Sadra Baniasadi Iranian, b. 1991

Overview
It is not often, in the peresent moment, that one hears an artist is making religious art, without irony, and rarer still when the work that follows remains inviting rather than doctrinal. Sadra Baniasadi another painter-prophet, alike to Mani, has the patience of someone who has accepted the burden of a narrative role rather than the comfort of a novel pioneer. 
Born a Virgo in 1990, Tehran, into a family of artists, with both father (Mohammad Ali Baniasadi) and grandfather shaping his earliest sense of what it meant to paint, Sadra grew up within a quiet familiarity with images and their habits. During his studies at Tehran’s School of Fine Arts and later the University of Art his work was not welcomed academically, none of his teachers could stomach it, often warning him of ending up like his father; an illustrator. The narrative insistence of his work often met a restrained resistance, a friction that seemed less to divert him than to confirm the necessity of pursuing a more private and continuous path. Perhaps this was what drew him to take his images in a sticker format to the streets plastered over the city, forming a community with the outcast graffiti artists.
His work does not lay easily on a sepctrum, if one could consider any, of representation and abstraction, but moves instead within a quieter territory where form yields to the pressure of story, as the likes of Giotto in the early Christian images, in their reliance on narrative over description. What appears is less a record of how a thing looks than an evocation of what it leaves behind in the mind, the remembered trace of an essence rather than its visible outline.

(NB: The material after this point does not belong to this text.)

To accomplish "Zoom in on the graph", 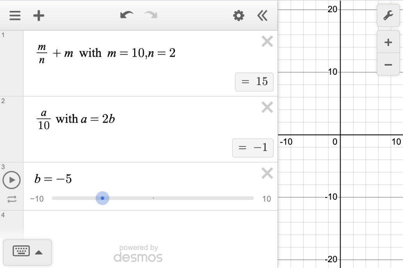I will point(388,42).
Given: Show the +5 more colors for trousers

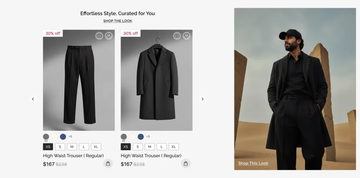Looking at the screenshot, I should pyautogui.click(x=70, y=137).
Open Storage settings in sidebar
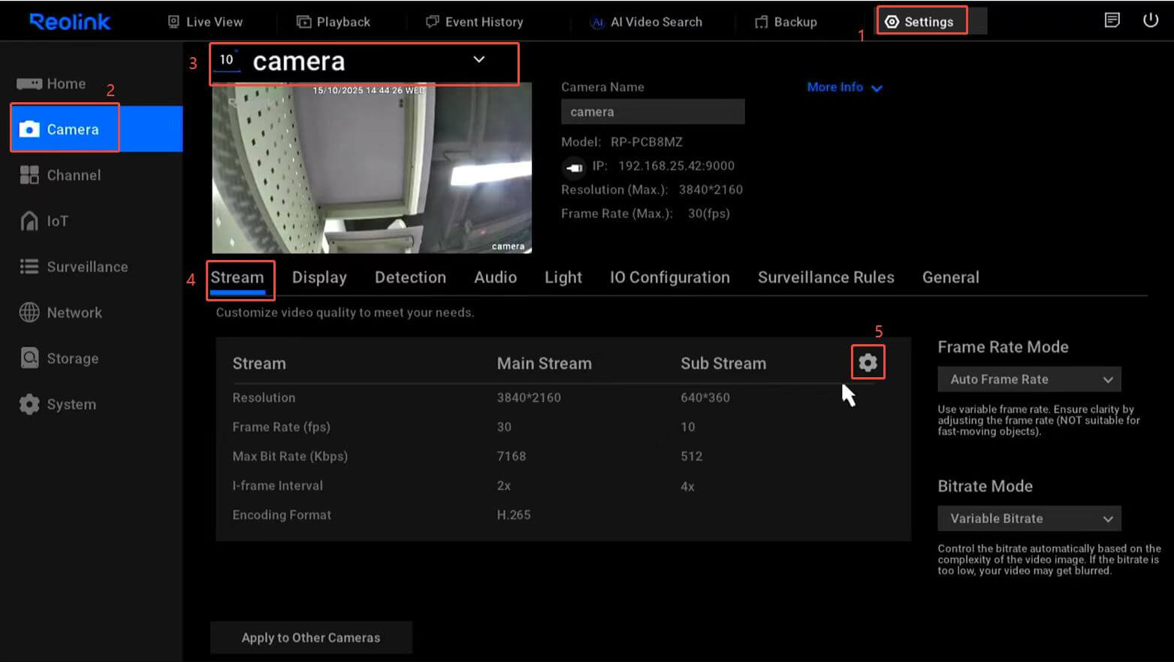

Sadra’s studio, crowded with devotional images of the Holy Mary, beads (Tasbīḥ), iconographic carpets of Imam Ali, and books on Indian Religions, suggests a research-based devotion to sources, yet the paintings resist the polished inevitability that often accompanies such preparation. The ease with which he absorbs these icons of other religions could have not satisfy his temptaion for creating his own. This is where his private religion, with its mirrored gods of image and sound, of surface and air, begins to feel less like a system than a method, a way of thinking through painting rather than about it.
There is a certain quiet courage in this, a willingness to accept being dismissed as naïve, illustrative, or inopportune, and to continue nonetheless, guided by an interior rhythm that does not seek permission. The paintings do not demand belief from the viewer.